Brendo Silva com 20 anos, em 2013.

O autor entrevistou 15 pessoas entre padres, seminaristas e ex-seminaristas, no qual dois heterossexuais afirmam terem sofridos assédio. Segundo o paraense, o objetivo da obra é dar voz às pessoas que foram silenciadas, uma reparação à sua própria história, no qual afirmar ter sido perseguido quando não queria se relacionar com algum padre ou seminarista, e fazer com que a igreja escute seus membros.

"Quase todos os entrevistados disseram que não dá mais para igreja performar um papel social que favorece somente hipocrisia, briga por poder e uma falsa moral sexual. As pessoas querem estar mais integradas, trabalharem a questão da sexualidade com naturalidade e não um bicho de sete cabeças. Quando a instituição varre coisas sérias para debaixo no tapete, ela produz o escândalo. Se levasse a sério a formação dos novos padres, se lidasse melhor com a realidade, os escândalos seriam menores", comentou Brendo. "Meu objetivo não é tirar nenhuma pessoa física do armário, meu objetivo é tirar a igreja do armário", finalizou.

Na obra, há casos trazidos pelos entrevistados, além da própria experiência do autor, que afirma ter fotos dos encontros dos padres. Entre as histórias de Brendo que vão estar no livro há o relato da participação dele em uma "sociedade secreta gay" que existe dentro da igreja. "Participavam padres, religiosos e seminaristas, todos gays. Tinham estatuto, hierarquia, regras, encontros nacionais, entre outros. Cheguei a participar de um desses encontros no estado de São Paulo", relatou. Em entrevista para o livro, um padre, que não teve a identidade revelada, afirma que "gay vai indicando gay" para cargos importantes.
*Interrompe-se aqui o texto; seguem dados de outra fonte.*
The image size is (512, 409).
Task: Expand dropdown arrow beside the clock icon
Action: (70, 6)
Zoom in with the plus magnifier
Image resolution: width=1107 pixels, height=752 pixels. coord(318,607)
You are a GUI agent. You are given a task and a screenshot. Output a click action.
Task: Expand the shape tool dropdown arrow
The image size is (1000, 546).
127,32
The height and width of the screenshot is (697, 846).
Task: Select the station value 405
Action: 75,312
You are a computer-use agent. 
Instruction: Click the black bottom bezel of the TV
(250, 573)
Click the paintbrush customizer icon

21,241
"Se tirassem todos os gays do clero e episcopado, sobrariam poucos. A igreja tira esses gays da posição de excluídos para uma posição de privilégio. O padre tem grande prestígio social e as pessoas o veem quase como um ser perfeito e santo, mas ele é apenas um ser humano e na maioria das vezes, um homem gay", disse Brendo.

Capa do livro

Entre os entrevistados do livro, quatro são de pessoas que moram no estado do Pará. "Alguns que estão em paróquias de Belém foram meus colegas da época de seminário. São gays, mas não sei informar se atualmente se relacionam com alguém. Alguns estão em paróquias muito famosas, com grande prestígio", afirmou.
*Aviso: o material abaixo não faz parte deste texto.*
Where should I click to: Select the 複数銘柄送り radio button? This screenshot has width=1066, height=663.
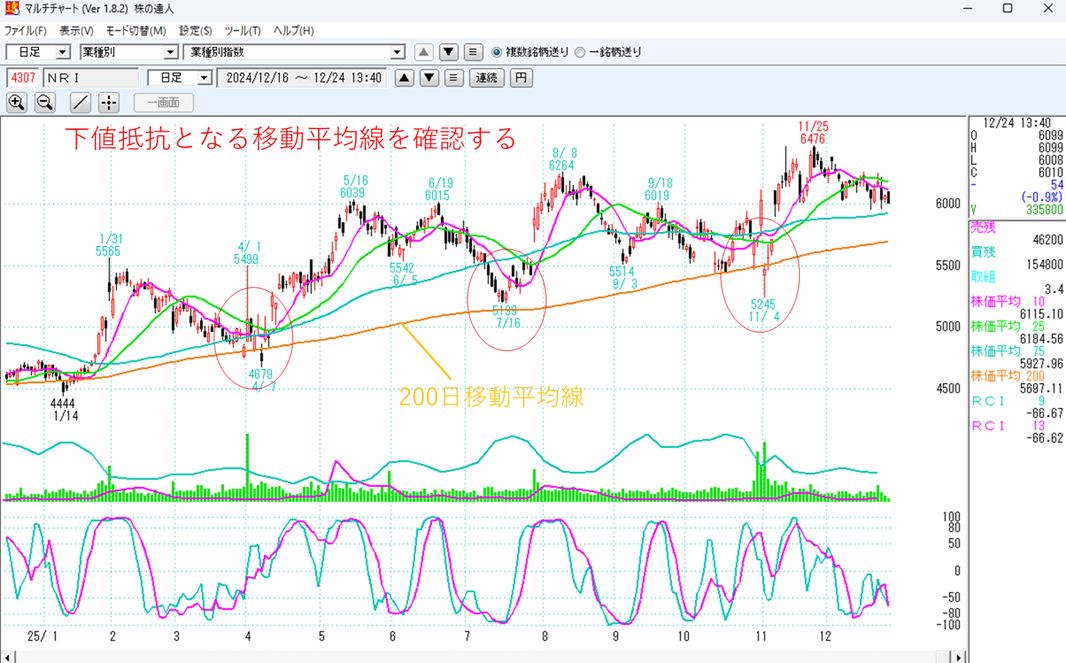point(497,52)
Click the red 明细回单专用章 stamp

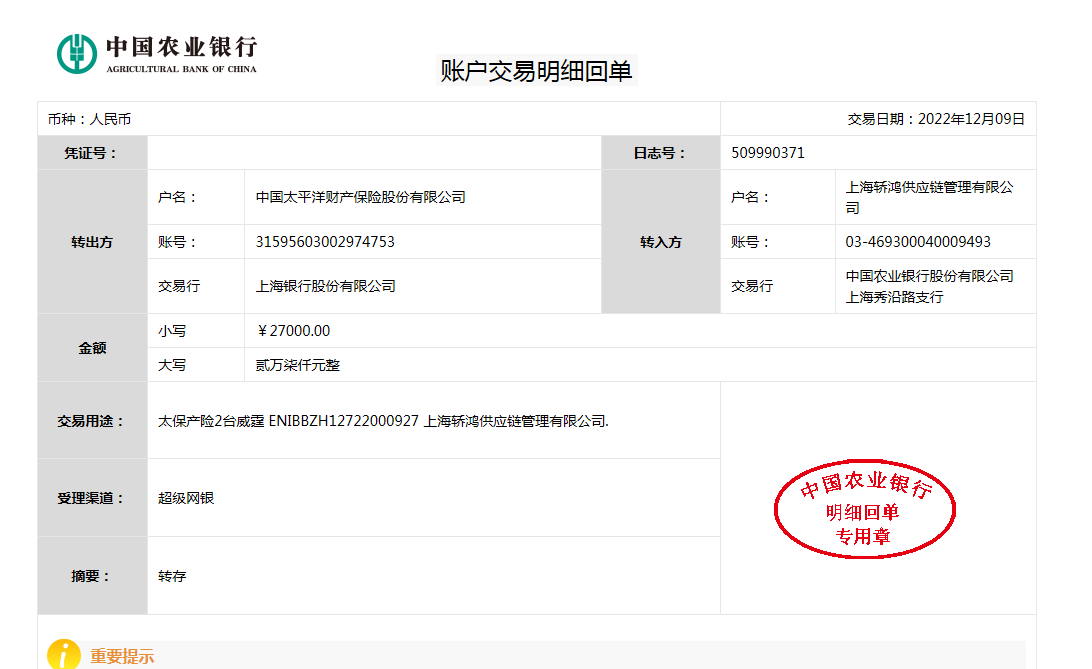865,510
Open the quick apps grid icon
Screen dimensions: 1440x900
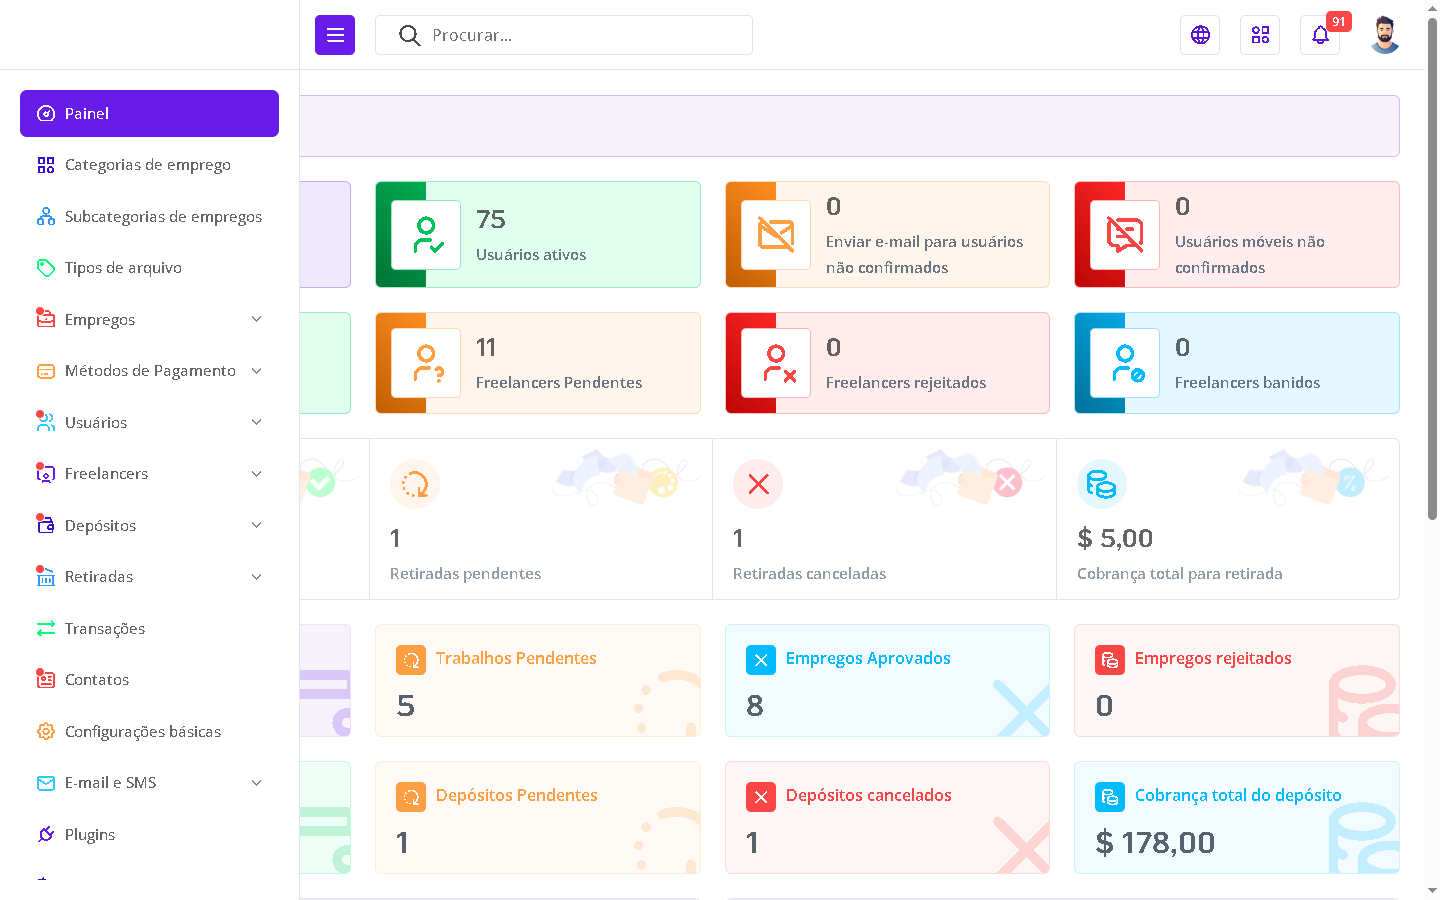click(1260, 35)
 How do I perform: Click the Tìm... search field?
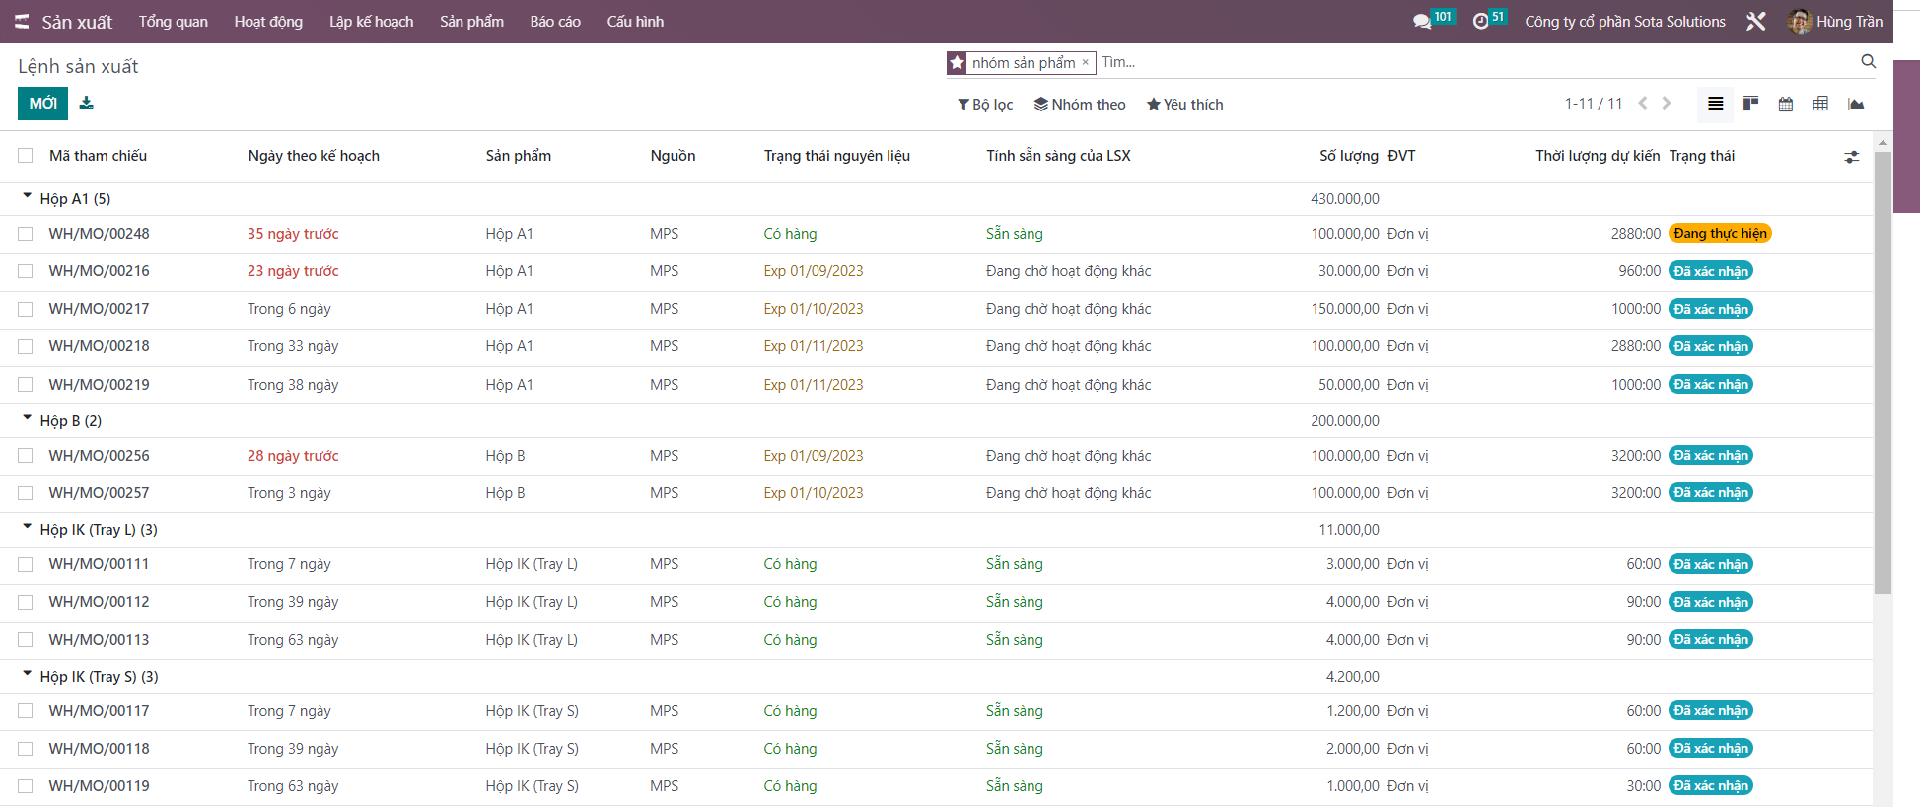pos(1470,62)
"Minha pesquisa antecede a questão do celibato. Obviamente abordo levemente essa questão no livro, mas uma das perguntas motivadoras é: por que muitos gays vão para o seminário? Mesmo que se submetam ao celibato? Acontece que quem não entra no jogo muitas das vezes é excluído. Os héteros que convivia passavam por isso", finaliza.

Atualmente, Brendo Silva, além de ser historiador, é pedagogo, pós-graduando na área de Ciência da Religião, cursa jornalismo e deixou de frequentar a Igreja Católica. O livro está previsto para ser lançado no primeiro semestre de 2024.